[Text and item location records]
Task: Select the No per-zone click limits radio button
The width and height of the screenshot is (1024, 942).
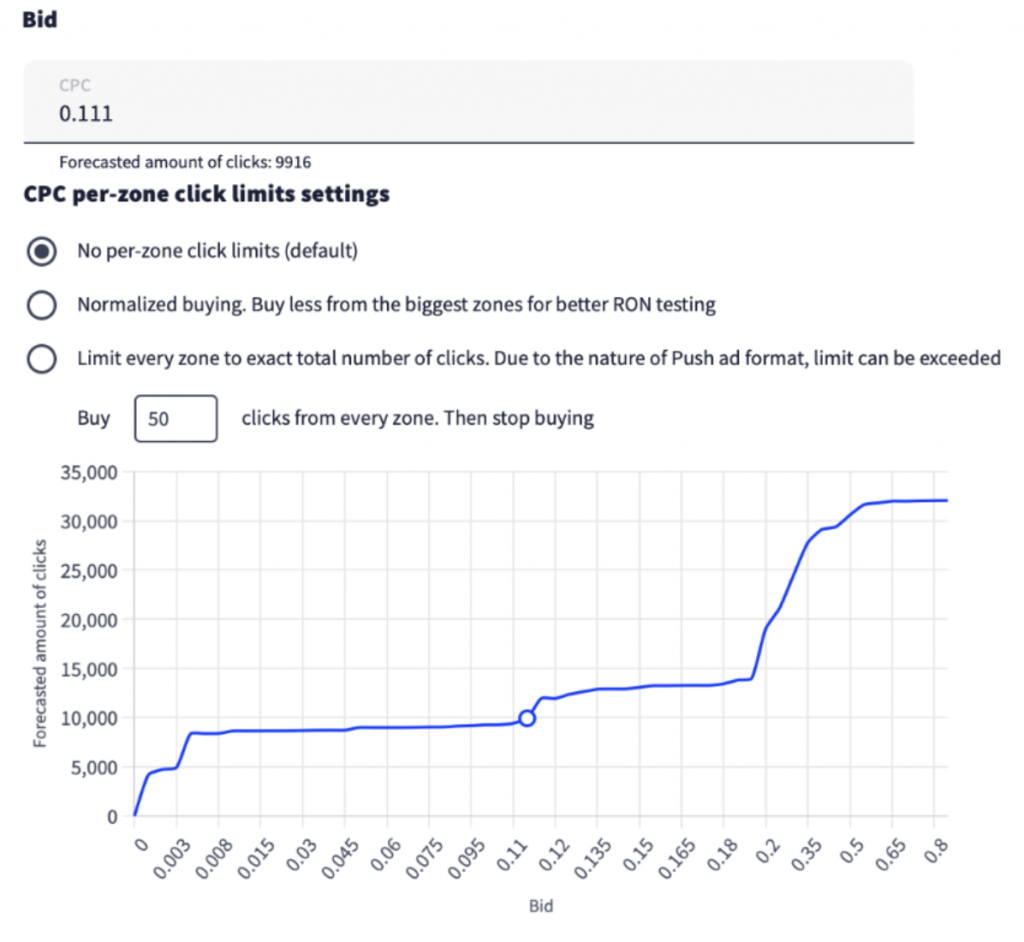Action: (42, 251)
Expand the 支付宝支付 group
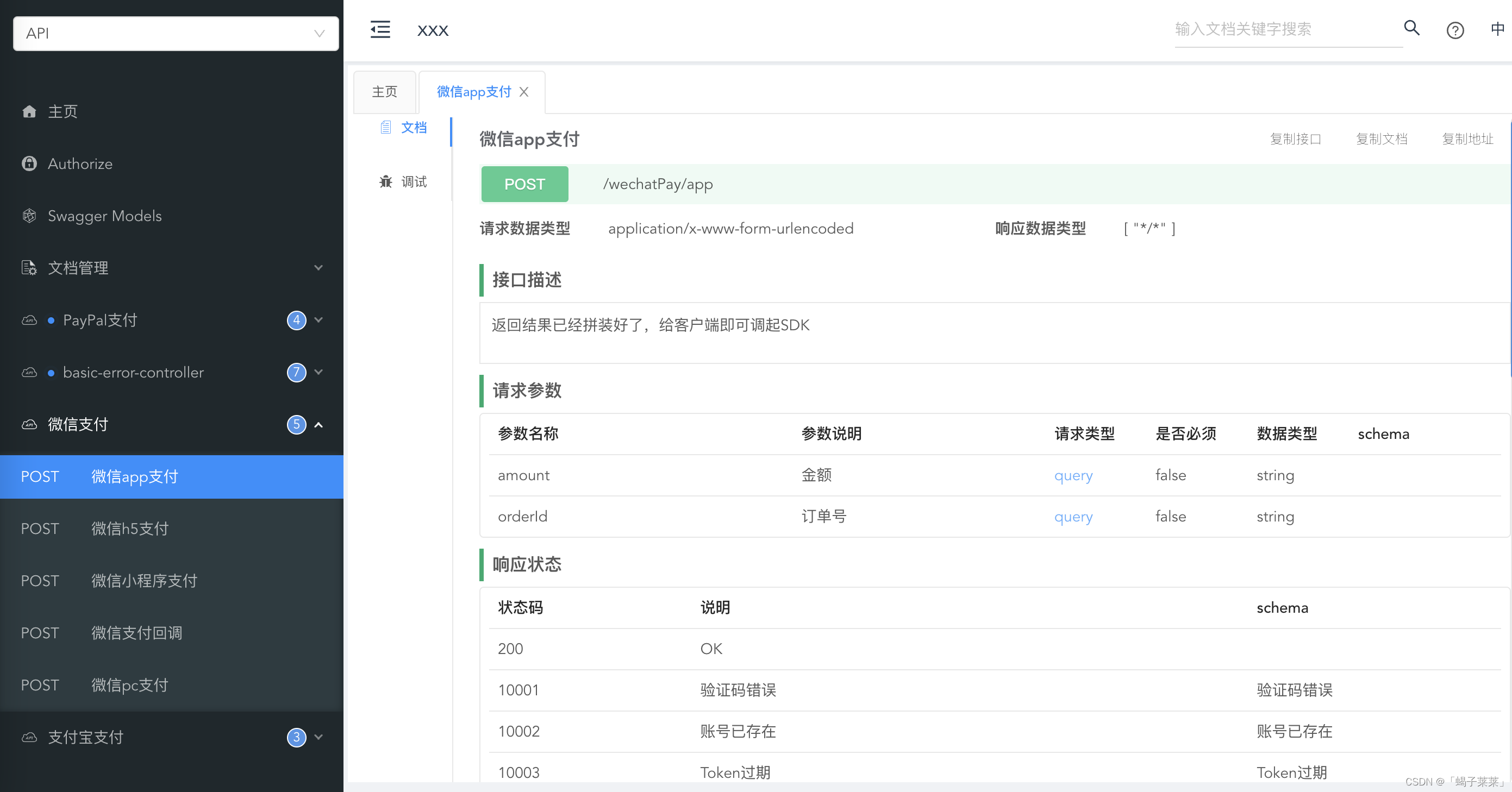 click(318, 738)
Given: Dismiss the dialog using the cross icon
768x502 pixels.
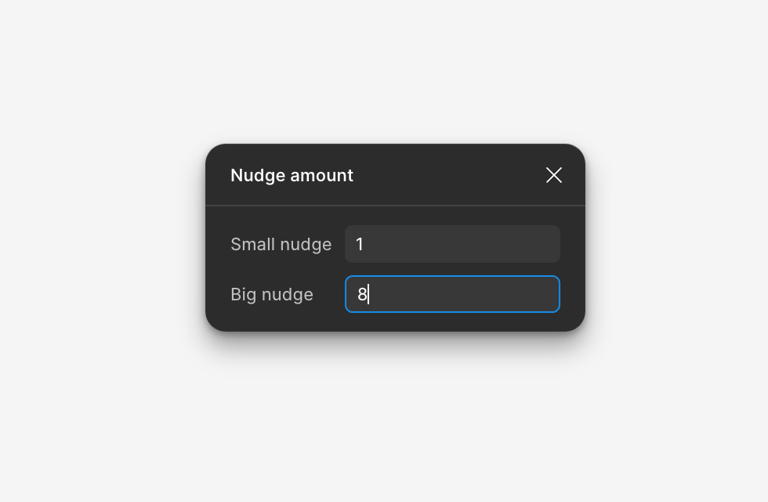Looking at the screenshot, I should (554, 175).
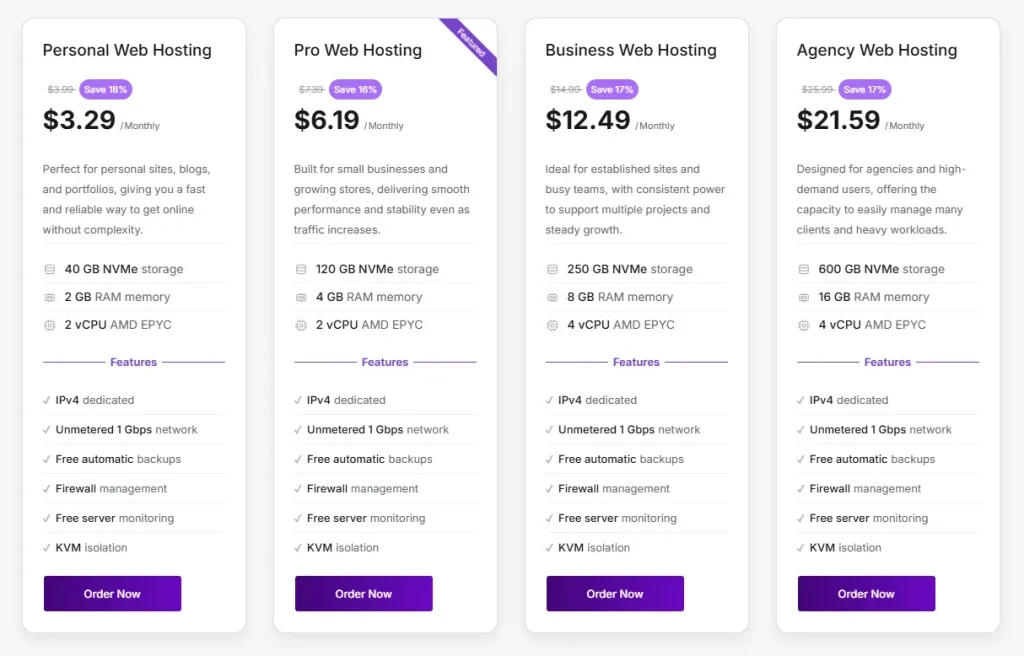Click the KVM isolation checkmark in Agency plan

tap(801, 548)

**BRIEF**
Reproduce the records verbatim from the line containing "Expand the 支付宝支付 group" through the last line of the records, including both ends, and leave out the pictures.

**COMPLETE OUTPUT**
Expand the 支付宝支付 group
 click(318, 738)
Given: Dismiss the dialog using the cross icon
768x502 pixels.
Looking at the screenshot, I should (554, 175).
Click the KVM isolation checkmark in Agency plan

tap(801, 548)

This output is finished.